U.S. Forensic was hired to determine the cause and extent of damage to a 2-story commercial building that was constructed in 2014. The building was constructed of 8” thick concrete floor and roof slabs and concrete masonry unit (CMU) walls. It was reported to U.S. Forensic that the second story floor and roof slabs were cracked and severely deflected downward at the middle of the building. The owner indicated that he first observed a problem when the finishes of a non-bearing partition wall in between the second story and roof slabs had developed cracks at a doorway. He indicated that the cracks in the underside of the roof slab were then observed. The owner reported that the floor deflection had been an issue since the system was constructed and that he suspected that it was design error. He indicated that there was significant water ponding on the roof where the underlying slab had deflected.
Evaluation & Findings
Our work to complete this assignment was performed by William A. Yanko, Ph.D., P.E. Dr. Yanko reviewed permit documents, structural drawings, and performed a thorough site inspection. He also performed several hand calculations and computer generated models to assess the expected performance of the concrete slabs. U.S. Forensic generated several different computer simulations for assessing the slab design to determine the anticipated deflection, code-required rebar, and expected crack pattern. This type of system can normally be designed using hand calculations. However, our generation of a computer model was intended to simulate the field conditions more precisely and provide the client (who possibly does not have an engineering education) with graphical images that were more easily understandable. The software utilized a 3-D finite element analysis with the walls and floor modeled with properties indicative of those specified in the structural drawings. Live and dead service loads were applied to slab surfaces in the models. The pattern of cracking observed in the field and within the models conformed to what was expected from basic engineering mechanics for this type of system. The crack pattern was clearly consistent with what is commonly known as yield line theory, where cracks form at maximum flexural moment locations (hinges). Yield line theory is not a new methodology for examining slabs (first presented in the early 1920’s and applied to concrete slabs in the early 1960’s). The theory is commonly presented in an introductory concrete design class (normally in the junior year of an undergraduate engineering education). However, simple field examples such as these remind engineers that inclusion of basic theories is important in an engineering education.

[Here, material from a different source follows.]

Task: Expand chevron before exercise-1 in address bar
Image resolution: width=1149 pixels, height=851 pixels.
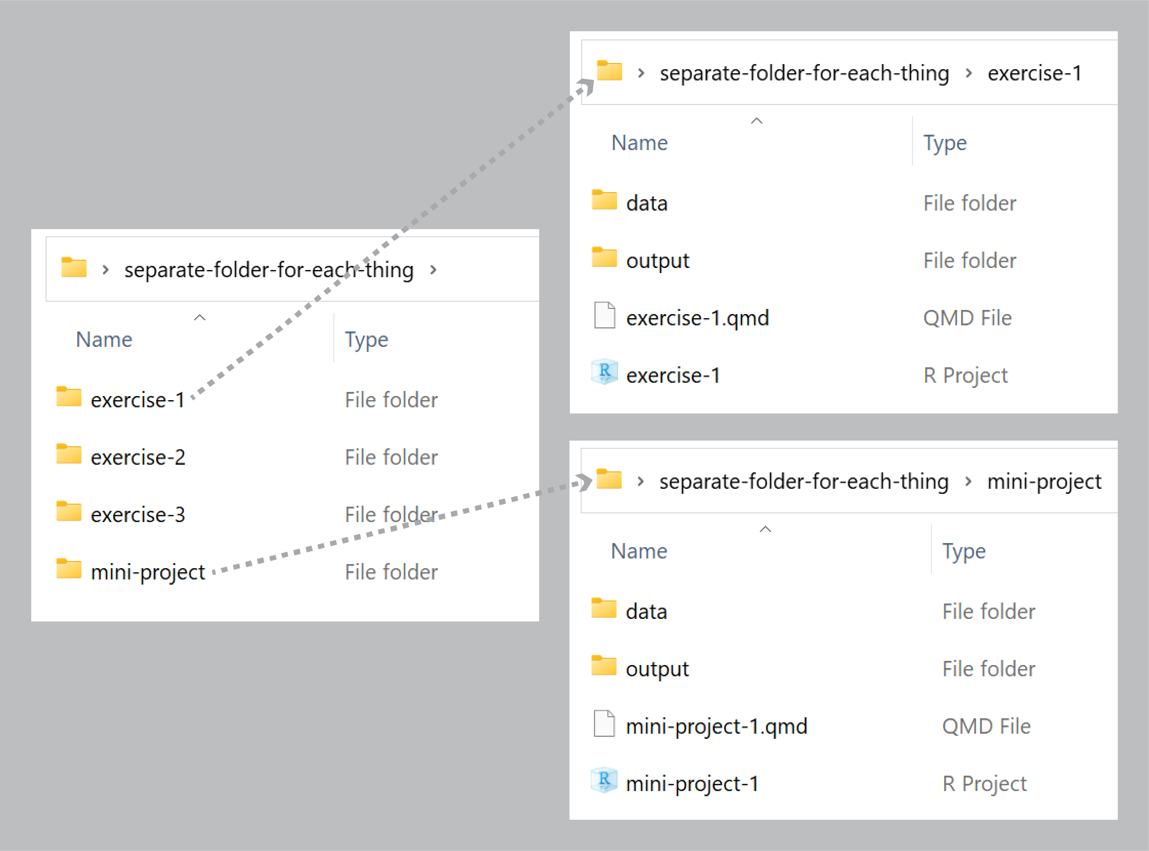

Furthermore, a computer is likely not available for usage during field inspections. Diagnosis of a problem is often based solely on the expertise of the investigator, not the output from a computer model. Dr. Yanko’s findings were as follows:
- The physical evidence observed at the site and the information in the original construction drawings indicated that the concrete slab design for the roof and floor was insufficient for the span. The observed cracks and deflection in the slabs were the result of inadequate design.
- The physical evidence observed at the site indicated that the inferior structural design caused a life-safety issue and the building should not be occupied until a proper retrofit is performed.

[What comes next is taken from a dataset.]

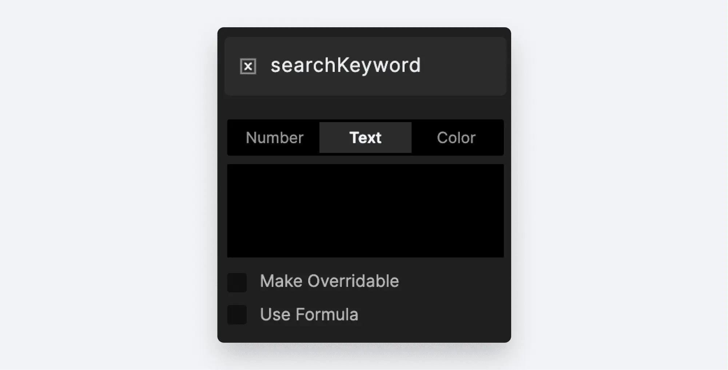
Task: Enable the Make Overridable checkbox
Action: pyautogui.click(x=237, y=282)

- Our design calculations for the concrete slabs indicated that the thickness and reinforcement specified for the floor slab was insufficient for the service and strength conditions.

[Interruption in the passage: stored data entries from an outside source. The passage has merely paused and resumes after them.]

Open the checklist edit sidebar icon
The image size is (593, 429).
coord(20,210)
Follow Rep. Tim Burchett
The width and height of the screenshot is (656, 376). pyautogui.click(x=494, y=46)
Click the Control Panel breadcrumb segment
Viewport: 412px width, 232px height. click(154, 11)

- The physical evidence observed at the site indicated there was a steel column on the first story at the middle of the building that appeared to be load bearing. The structural element was not on the permitted structural drawings and there was suspected punching shear issues in the second floor slab around the column bearing location.
- Based on the clearly inadequate design of the concrete slabs, we recommend that a full structural review be performed of the building to identify deficiencies in the construction drawings.